### Exercise prompt
Please change every "particular" to "specific" in the entries starting at the line that contains "Describe the element at coordinates (1028, 47)" and ending at the line that contains "HOME is located at coordinates (421, 89).". Return only those lines, with nothing else altered.

(Lines of data)
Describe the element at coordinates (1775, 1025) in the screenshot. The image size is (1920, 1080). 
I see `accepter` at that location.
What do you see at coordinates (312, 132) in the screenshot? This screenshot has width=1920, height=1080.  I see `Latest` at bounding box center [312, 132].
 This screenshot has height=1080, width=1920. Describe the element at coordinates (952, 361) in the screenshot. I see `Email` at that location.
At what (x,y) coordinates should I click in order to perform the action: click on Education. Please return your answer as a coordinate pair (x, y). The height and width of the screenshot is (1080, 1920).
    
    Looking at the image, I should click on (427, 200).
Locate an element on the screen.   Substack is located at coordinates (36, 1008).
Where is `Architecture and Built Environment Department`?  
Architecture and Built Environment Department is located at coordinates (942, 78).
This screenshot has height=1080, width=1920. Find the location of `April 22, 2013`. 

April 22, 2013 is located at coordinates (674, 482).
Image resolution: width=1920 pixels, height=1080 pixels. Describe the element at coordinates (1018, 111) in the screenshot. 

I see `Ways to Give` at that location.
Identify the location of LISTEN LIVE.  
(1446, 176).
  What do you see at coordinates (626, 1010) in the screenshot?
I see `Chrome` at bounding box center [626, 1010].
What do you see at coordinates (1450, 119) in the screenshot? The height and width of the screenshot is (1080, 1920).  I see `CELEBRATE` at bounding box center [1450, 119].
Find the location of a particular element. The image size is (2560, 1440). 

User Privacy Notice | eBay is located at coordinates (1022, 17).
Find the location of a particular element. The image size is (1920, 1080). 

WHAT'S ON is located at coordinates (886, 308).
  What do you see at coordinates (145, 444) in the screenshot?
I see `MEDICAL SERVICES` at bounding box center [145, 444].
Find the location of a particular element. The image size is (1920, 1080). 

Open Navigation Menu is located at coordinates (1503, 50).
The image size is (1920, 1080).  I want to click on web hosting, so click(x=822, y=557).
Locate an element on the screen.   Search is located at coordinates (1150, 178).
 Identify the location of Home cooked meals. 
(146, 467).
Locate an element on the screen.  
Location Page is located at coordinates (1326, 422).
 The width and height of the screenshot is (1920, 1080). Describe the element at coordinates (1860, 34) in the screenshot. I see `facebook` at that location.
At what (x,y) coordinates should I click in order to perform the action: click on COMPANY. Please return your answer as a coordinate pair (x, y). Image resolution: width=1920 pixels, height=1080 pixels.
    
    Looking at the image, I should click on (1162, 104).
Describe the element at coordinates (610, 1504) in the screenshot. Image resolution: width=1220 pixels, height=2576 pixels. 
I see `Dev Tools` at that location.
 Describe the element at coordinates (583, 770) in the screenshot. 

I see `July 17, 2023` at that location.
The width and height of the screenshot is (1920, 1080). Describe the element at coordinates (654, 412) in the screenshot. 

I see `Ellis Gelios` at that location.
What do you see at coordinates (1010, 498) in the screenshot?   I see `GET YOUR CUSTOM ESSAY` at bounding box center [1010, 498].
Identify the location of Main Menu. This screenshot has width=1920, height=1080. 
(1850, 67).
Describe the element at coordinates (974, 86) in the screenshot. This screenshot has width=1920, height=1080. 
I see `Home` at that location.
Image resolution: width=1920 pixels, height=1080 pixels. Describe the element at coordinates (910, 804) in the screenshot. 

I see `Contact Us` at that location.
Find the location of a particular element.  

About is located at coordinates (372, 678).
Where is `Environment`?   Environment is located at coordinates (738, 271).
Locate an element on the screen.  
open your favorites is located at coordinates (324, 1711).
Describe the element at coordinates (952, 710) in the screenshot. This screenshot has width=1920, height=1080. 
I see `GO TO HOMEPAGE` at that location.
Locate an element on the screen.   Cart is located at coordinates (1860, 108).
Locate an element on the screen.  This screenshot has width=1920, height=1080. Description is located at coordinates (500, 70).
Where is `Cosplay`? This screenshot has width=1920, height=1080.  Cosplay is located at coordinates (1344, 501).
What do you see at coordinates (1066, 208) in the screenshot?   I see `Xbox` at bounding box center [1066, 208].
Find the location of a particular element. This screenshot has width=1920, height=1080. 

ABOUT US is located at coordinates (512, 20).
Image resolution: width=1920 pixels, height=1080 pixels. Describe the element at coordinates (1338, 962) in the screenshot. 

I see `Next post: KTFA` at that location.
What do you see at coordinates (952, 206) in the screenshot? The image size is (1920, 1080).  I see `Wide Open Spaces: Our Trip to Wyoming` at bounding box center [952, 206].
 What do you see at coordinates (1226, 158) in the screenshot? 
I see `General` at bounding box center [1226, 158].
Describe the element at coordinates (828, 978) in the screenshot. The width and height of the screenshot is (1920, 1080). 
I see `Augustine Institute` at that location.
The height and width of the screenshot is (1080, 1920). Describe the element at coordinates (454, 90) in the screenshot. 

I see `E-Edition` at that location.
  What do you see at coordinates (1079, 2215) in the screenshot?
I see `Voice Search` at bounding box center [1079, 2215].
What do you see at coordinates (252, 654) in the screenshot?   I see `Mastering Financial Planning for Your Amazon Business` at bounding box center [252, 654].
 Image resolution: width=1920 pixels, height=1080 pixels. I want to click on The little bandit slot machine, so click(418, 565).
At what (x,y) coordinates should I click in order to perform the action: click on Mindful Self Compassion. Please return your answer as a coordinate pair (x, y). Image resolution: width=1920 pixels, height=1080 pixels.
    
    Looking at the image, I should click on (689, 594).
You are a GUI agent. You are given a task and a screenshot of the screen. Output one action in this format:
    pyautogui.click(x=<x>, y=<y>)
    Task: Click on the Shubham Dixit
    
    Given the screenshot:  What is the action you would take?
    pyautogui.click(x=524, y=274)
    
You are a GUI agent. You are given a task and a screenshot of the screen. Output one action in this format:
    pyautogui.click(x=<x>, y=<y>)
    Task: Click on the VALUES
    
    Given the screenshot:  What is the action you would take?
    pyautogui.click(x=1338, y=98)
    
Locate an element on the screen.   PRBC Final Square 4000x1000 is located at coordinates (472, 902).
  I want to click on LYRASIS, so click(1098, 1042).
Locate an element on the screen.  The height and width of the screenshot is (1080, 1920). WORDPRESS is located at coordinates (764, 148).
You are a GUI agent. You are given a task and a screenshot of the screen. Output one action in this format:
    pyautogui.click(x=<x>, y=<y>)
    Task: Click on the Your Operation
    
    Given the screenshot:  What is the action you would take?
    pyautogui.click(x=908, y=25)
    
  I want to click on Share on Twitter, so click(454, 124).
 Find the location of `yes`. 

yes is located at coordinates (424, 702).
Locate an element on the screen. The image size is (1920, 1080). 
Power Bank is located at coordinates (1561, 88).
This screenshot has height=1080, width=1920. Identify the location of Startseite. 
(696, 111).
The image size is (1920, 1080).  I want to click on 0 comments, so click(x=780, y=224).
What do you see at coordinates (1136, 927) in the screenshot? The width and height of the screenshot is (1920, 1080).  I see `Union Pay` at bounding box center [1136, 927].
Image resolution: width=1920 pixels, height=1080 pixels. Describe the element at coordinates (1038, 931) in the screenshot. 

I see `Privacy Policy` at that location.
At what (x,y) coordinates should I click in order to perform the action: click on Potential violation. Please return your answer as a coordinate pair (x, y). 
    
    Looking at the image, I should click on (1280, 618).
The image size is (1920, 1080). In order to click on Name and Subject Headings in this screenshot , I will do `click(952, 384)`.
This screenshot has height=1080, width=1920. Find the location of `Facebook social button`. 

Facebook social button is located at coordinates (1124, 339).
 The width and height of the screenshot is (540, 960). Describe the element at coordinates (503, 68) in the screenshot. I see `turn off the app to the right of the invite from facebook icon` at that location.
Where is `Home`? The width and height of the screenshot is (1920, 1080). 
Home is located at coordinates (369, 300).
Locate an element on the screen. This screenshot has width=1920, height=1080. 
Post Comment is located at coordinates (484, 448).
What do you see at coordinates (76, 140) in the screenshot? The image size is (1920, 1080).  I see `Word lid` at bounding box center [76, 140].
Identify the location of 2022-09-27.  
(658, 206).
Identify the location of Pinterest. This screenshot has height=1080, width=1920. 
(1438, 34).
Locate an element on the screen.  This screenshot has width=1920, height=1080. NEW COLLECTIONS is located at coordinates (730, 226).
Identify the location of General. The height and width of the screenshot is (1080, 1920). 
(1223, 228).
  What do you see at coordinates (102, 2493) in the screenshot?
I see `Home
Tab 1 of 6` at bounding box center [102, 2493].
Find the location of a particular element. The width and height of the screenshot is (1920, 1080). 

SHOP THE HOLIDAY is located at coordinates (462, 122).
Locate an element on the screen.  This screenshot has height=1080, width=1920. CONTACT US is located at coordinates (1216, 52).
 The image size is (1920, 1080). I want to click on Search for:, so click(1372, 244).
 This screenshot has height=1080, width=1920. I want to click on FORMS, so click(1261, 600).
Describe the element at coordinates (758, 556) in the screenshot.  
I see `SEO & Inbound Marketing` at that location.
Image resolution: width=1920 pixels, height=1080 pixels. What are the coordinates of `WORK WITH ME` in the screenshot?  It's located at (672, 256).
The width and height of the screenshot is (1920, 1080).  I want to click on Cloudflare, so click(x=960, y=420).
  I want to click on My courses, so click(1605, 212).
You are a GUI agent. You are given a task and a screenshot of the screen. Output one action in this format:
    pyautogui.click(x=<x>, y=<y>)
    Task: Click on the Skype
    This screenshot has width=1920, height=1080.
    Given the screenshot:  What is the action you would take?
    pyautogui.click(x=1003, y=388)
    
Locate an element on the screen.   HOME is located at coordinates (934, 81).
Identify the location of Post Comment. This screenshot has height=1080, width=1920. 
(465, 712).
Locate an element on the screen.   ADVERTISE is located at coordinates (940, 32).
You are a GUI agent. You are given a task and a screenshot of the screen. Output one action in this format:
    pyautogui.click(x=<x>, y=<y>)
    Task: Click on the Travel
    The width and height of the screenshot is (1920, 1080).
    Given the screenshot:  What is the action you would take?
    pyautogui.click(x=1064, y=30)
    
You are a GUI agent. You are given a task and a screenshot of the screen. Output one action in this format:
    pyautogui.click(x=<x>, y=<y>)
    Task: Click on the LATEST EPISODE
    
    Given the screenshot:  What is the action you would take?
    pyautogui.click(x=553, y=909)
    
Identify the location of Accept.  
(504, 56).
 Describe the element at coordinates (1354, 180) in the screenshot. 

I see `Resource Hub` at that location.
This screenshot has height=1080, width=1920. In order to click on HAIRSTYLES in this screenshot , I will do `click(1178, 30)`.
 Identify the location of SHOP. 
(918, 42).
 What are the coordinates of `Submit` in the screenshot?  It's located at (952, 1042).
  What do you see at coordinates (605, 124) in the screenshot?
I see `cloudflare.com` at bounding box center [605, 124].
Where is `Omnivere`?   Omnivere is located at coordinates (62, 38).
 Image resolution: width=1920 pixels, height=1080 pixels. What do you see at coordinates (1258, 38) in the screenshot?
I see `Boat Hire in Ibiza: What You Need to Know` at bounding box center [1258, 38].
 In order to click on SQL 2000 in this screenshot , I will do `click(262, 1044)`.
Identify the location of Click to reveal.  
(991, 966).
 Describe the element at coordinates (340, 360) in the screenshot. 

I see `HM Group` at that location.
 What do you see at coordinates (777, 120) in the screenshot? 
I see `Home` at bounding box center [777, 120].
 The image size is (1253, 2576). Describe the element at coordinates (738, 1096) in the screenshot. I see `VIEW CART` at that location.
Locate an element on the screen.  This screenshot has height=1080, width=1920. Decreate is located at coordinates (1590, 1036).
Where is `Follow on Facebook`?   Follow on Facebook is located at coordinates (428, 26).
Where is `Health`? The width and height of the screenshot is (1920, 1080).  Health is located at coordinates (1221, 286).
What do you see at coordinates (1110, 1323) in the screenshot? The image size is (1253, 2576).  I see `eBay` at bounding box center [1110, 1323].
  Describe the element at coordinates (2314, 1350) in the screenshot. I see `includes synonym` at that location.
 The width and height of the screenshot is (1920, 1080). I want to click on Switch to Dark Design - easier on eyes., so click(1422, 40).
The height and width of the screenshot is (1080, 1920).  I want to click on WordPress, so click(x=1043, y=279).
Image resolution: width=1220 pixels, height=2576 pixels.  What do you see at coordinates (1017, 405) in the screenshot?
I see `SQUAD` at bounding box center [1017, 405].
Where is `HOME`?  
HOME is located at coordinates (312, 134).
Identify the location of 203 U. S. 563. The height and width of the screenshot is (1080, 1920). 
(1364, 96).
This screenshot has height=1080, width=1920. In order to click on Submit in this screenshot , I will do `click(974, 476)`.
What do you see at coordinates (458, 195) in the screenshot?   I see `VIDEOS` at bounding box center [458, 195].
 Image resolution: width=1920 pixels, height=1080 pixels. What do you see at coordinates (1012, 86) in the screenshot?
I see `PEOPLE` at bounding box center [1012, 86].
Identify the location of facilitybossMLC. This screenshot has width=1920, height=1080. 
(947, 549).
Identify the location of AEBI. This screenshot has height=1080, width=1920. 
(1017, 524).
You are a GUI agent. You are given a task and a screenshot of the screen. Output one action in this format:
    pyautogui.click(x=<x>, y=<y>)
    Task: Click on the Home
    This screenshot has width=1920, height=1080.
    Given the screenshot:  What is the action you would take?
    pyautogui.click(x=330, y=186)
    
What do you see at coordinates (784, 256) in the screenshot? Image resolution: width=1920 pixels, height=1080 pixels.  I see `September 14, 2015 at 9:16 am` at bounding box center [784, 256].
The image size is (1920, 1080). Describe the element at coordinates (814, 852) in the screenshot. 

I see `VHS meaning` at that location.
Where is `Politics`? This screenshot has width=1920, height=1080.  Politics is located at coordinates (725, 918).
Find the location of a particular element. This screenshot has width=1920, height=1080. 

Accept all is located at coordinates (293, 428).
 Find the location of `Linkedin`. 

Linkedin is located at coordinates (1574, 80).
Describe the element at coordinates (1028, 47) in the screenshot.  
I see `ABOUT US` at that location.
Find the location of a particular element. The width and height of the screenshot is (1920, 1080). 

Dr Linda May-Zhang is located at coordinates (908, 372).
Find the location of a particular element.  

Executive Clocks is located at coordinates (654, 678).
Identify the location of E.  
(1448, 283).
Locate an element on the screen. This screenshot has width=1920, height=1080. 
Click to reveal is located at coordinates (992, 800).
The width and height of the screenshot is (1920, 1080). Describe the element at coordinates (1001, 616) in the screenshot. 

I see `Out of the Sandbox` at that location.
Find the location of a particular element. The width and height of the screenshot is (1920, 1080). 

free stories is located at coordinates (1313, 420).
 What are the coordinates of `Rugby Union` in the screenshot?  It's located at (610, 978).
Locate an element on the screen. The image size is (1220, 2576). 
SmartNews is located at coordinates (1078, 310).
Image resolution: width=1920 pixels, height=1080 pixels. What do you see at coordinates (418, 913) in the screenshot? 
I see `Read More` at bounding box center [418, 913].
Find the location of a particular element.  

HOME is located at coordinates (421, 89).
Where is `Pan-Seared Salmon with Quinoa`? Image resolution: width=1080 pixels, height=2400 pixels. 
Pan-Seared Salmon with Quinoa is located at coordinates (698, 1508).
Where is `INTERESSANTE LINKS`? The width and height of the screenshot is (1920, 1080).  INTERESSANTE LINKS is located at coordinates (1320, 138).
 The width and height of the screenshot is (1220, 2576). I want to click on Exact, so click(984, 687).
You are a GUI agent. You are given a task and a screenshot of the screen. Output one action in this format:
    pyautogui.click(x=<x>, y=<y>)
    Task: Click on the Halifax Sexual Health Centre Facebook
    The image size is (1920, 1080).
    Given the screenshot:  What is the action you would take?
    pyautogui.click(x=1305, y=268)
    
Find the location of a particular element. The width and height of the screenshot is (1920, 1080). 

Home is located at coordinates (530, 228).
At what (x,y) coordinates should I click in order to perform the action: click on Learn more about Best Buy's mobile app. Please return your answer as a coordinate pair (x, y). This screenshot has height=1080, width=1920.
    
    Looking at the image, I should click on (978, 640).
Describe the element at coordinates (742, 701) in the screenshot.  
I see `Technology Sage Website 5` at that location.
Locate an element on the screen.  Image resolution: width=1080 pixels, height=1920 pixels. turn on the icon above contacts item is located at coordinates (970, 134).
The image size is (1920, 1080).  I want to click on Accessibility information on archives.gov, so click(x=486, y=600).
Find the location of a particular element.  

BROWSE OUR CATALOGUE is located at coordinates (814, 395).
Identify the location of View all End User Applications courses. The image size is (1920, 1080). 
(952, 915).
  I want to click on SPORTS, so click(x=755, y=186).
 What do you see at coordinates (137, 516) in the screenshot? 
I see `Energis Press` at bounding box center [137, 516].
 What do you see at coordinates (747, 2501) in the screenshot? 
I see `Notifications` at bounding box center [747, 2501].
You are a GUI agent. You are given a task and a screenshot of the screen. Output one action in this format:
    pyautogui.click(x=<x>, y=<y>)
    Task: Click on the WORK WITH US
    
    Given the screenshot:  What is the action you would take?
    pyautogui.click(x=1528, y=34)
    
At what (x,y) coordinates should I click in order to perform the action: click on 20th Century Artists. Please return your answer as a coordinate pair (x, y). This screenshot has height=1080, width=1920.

### Worked answer
Describe the element at coordinates (1028, 47) in the screenshot.  
I see `ABOUT US` at that location.
Find the location of a specific element. The width and height of the screenshot is (1920, 1080). 

Dr Linda May-Zhang is located at coordinates (908, 372).
Find the location of a specific element.  

Executive Clocks is located at coordinates (654, 678).
Identify the location of E.  
(1448, 283).
Locate an element on the screen. This screenshot has width=1920, height=1080. 
Click to reveal is located at coordinates (992, 800).
The width and height of the screenshot is (1920, 1080). Describe the element at coordinates (1001, 616) in the screenshot. 

I see `Out of the Sandbox` at that location.
Find the location of a specific element. The width and height of the screenshot is (1920, 1080). 

free stories is located at coordinates (1313, 420).
 What are the coordinates of `Rugby Union` in the screenshot?  It's located at (610, 978).
Locate an element on the screen. The image size is (1220, 2576). 
SmartNews is located at coordinates (1078, 310).
Image resolution: width=1920 pixels, height=1080 pixels. What do you see at coordinates (418, 913) in the screenshot? 
I see `Read More` at bounding box center [418, 913].
Find the location of a specific element.  

HOME is located at coordinates (421, 89).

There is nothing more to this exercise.